Because Maybe We Shouldn’t Wait Until We’re Crying in a CVS Parking Lot
Preventative Mental Health
You know what’s wild?
We go to the dentist twice a year to get our teeth scraped by a stranger in gloves, but we don’t think to check in on our mental health until we’re binge-watching true crime, stress-eating frozen waffles, and Googling “Do I have anxiety or am I just cursed?”
Let’s talk about preventative mental health aka the art of keeping your nervous system from turning into a flaming dumpster fire.
1. Why My Brain Feels Like 45 Tabs Are Open, All Glitching
Digital Overstimulation.
If you’ve ever closed TikTok and immediately opened Instagram like a gremlin in search of more stimulation… yeah. Same.
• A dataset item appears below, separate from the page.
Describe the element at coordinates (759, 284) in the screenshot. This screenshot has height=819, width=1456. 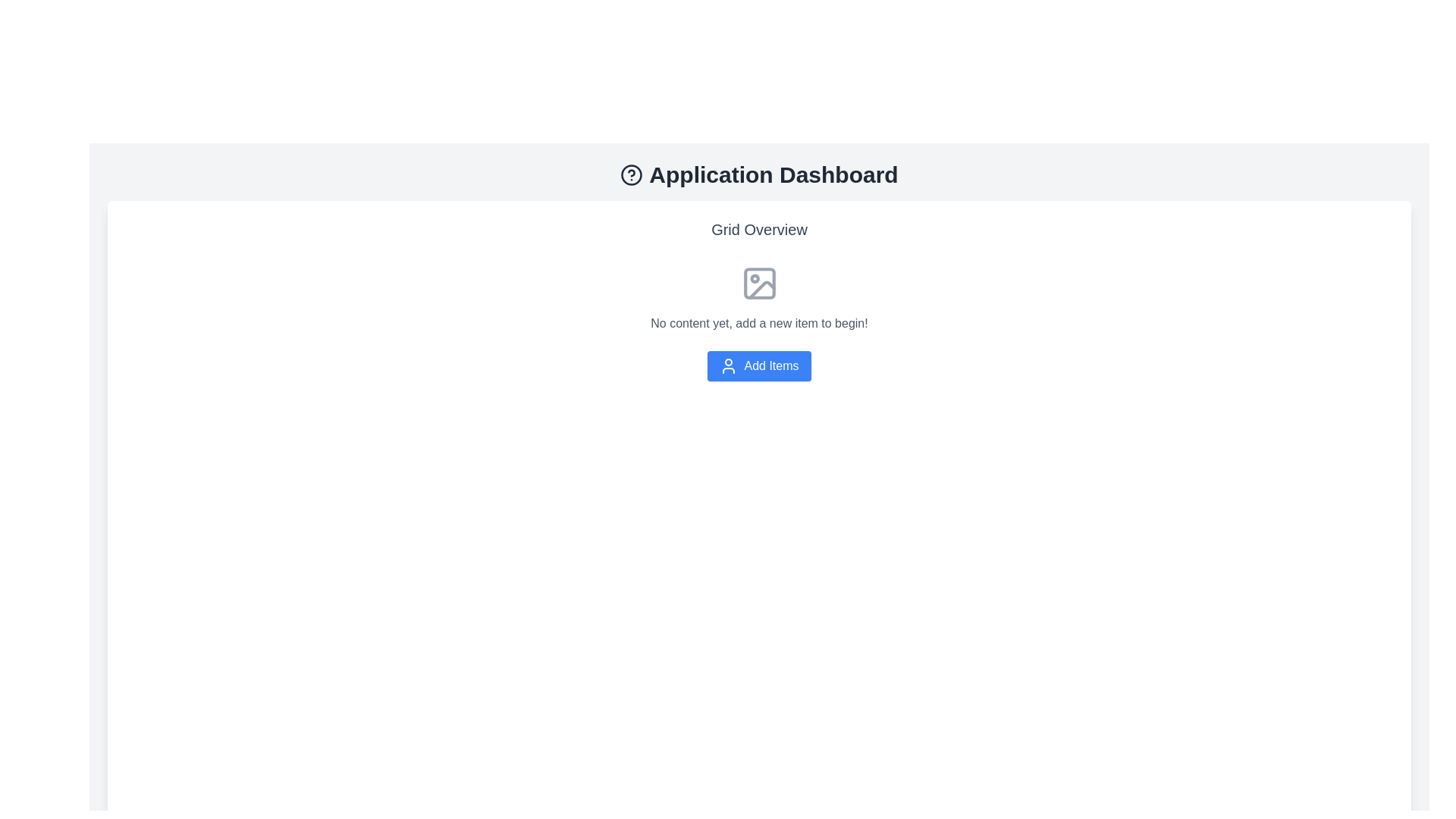
I see `the gray outlined icon resembling an image with a square and circle layout, which is centrally positioned above the text 'No content yet, add a new item to begin!'` at that location.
Here’s the deal: our brains weren’t designed to process 6,472 pieces of information before 9 a.m.
All this constant scrolling, pinging, swiping—it’s like feeding your nervous system a steady diet of Monster Energy and confusion.
Symptoms may include:
– Forgetting why you walked into a room
– Picking up your phone and unlocking it 37 times with no mission
– Emotional whiplash from laughing at memes and crying over a rescue dog video within 60 seconds
Hot tip? Put the phone down. Touch a leaf. Blink. Repeat.
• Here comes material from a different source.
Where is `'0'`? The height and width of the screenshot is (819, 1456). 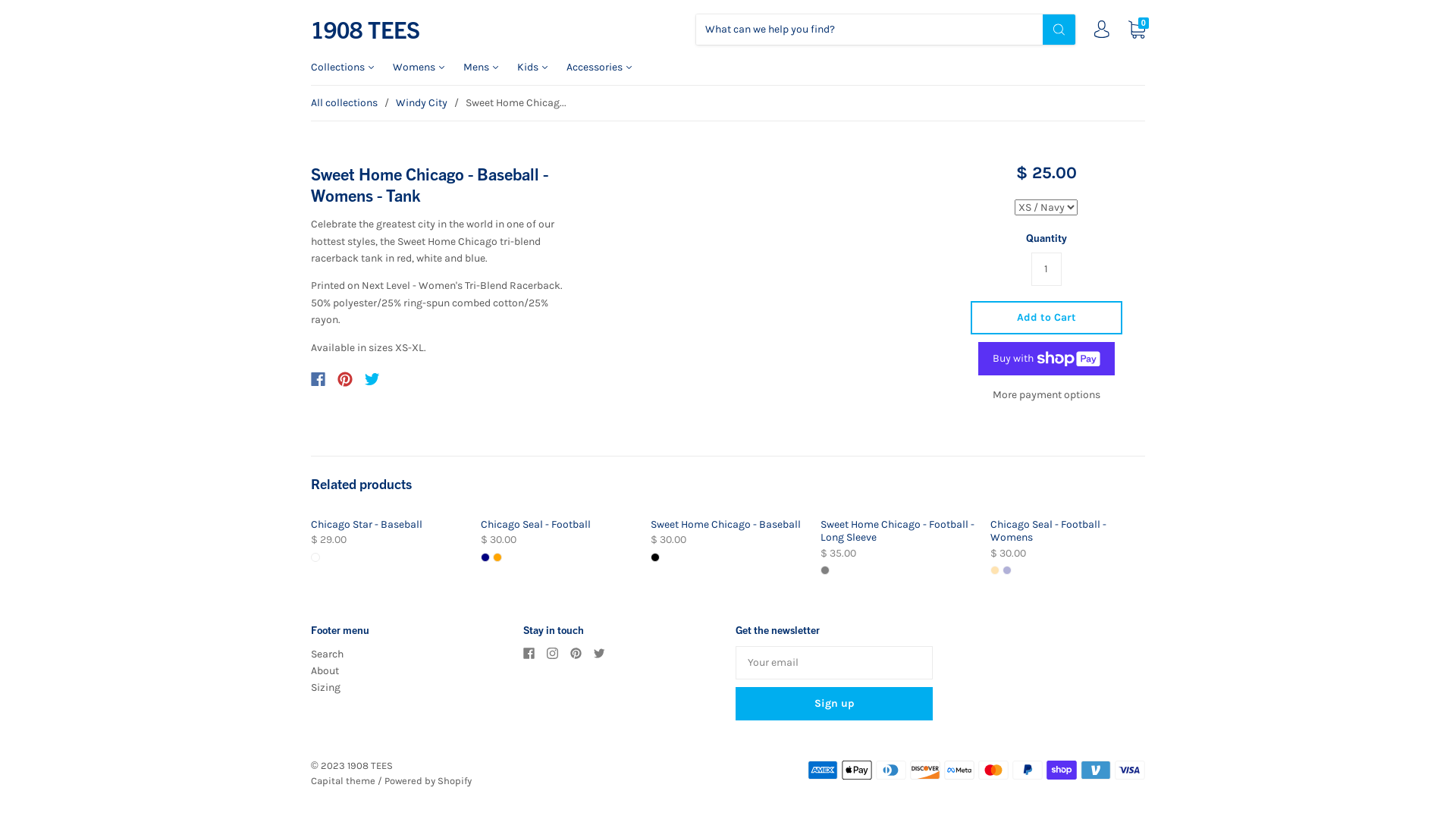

2. When “Working From Home” Turns Into Talking to Your Plants Too Much
Isolation.
We all thought remote work would be a dream.
It’s great until you realize your only coworker is a pothos named Kevin and he’s not exactly stimulating conversation.
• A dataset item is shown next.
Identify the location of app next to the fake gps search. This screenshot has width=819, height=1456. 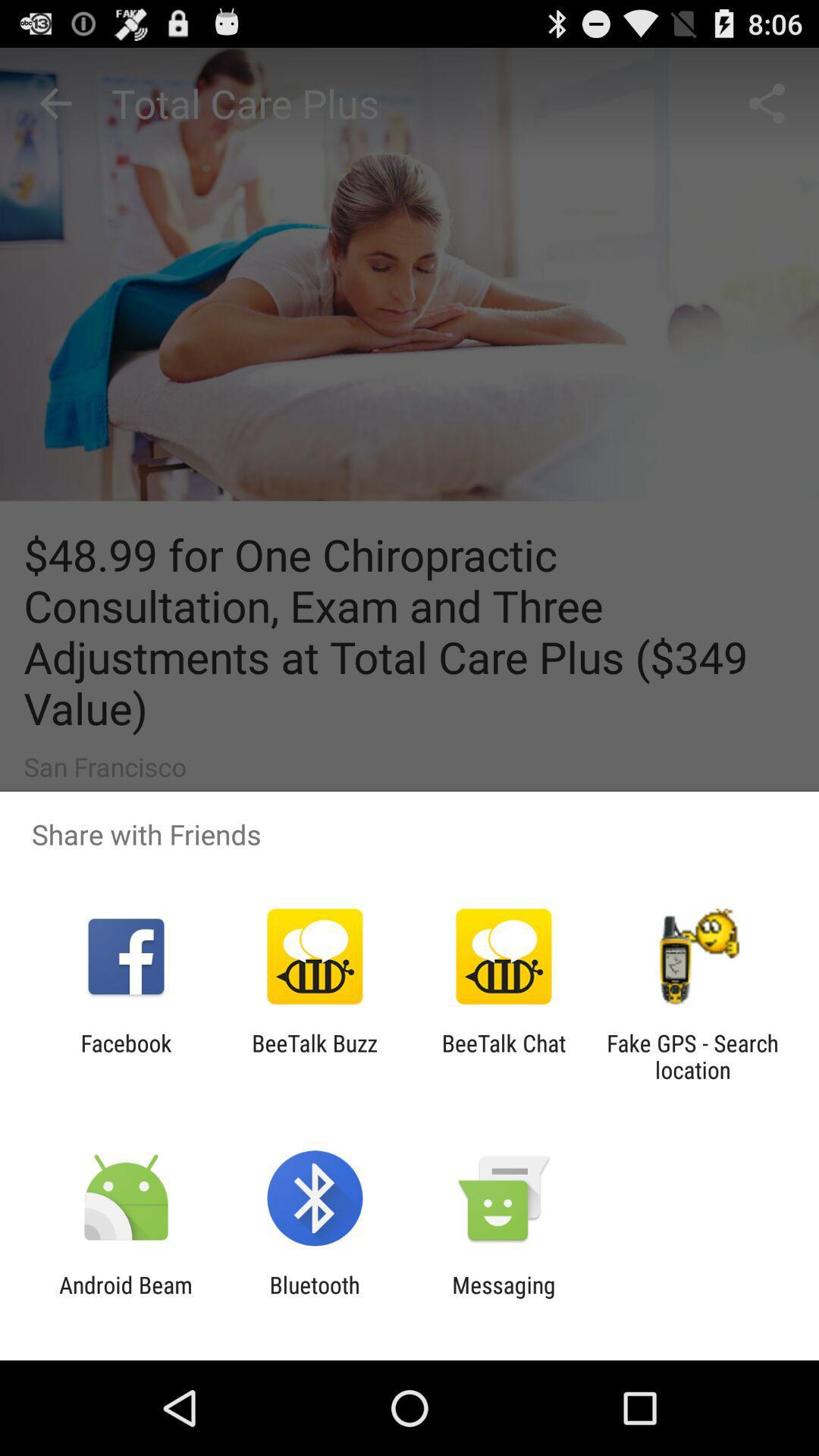
(504, 1056).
You can be connected to thousands of people and still feel like you’re floating in space with a cracked helmet and no snacks.
Isolation is sneaky. It dresses up like independence but lowkey leaves you emotionally malnourished.
You need hugs. Real ones. With arms.
Eye contact. Shared silence. Someone to say “You good?” and mean it.
3. Basically Free Wi-Fi for Your Soul
Nature Therapy.
Let me say this louder for the people doomscrolling:
Nature is not just “nice.” Nature is NECESSARY.
Go outside. Not just to get to your car.
Actually be outside.
Trees release things called phytoncides that literally help lower stress hormones. That’s right. Trees are out here healing you for free while you’re crying in a swivel chair eating gummy worms.
Lay in the grass. Watch bugs do their weird little bug things. Stare at the sky until you forget what your phone password is.
It’s free medicine. No side effects. Except maybe a sunburn and humility.
4. Because Therapy is Expensive and Your Dog Doesn’t Care About Your Trauma Timeline
Journaling.
Journaling doesn’t have to be aesthetic. No one’s giving out gold stars for flawless cursive or emotional haikus.
Just write. Like you’re texting your best friend at 2 a.m. with rage thumbs.
Not sure what to say?
– “I’m tired but can’t nap”
– “Why did I cry when I ran out of ketchup?”
– “I have no idea what I’m doing but I showed up today.”
Boom. You’re journaling. And you didn’t even need a $47 leather-bound notebook to do it.
5. The Unsung Hero of Sanity
Boundaries.
Look, I love people. I just don’t love people in my energy field 24/7 with zero regard for my inner peace.
Boundaries aren’t rude. They’re self-respect with a side of 'please don’t ruin my day.'
Saying no doesn’t make you a bad person. It makes you a person who wants to live to see their 90s without developing a twitch and a caffeine addiction that rivals a frat boy during finals.
Mute. Block. Unplug. Walk away.
Let your nervous system breathe, babe.
It’s Essential.
You don’t wait until your car engine explodes to put gas in it.
So why wait until you’re mentally curled up in the fetal position eating stale Goldfish to take care of your emotional engine?
Preventative mental health isn’t extra. It’s essential.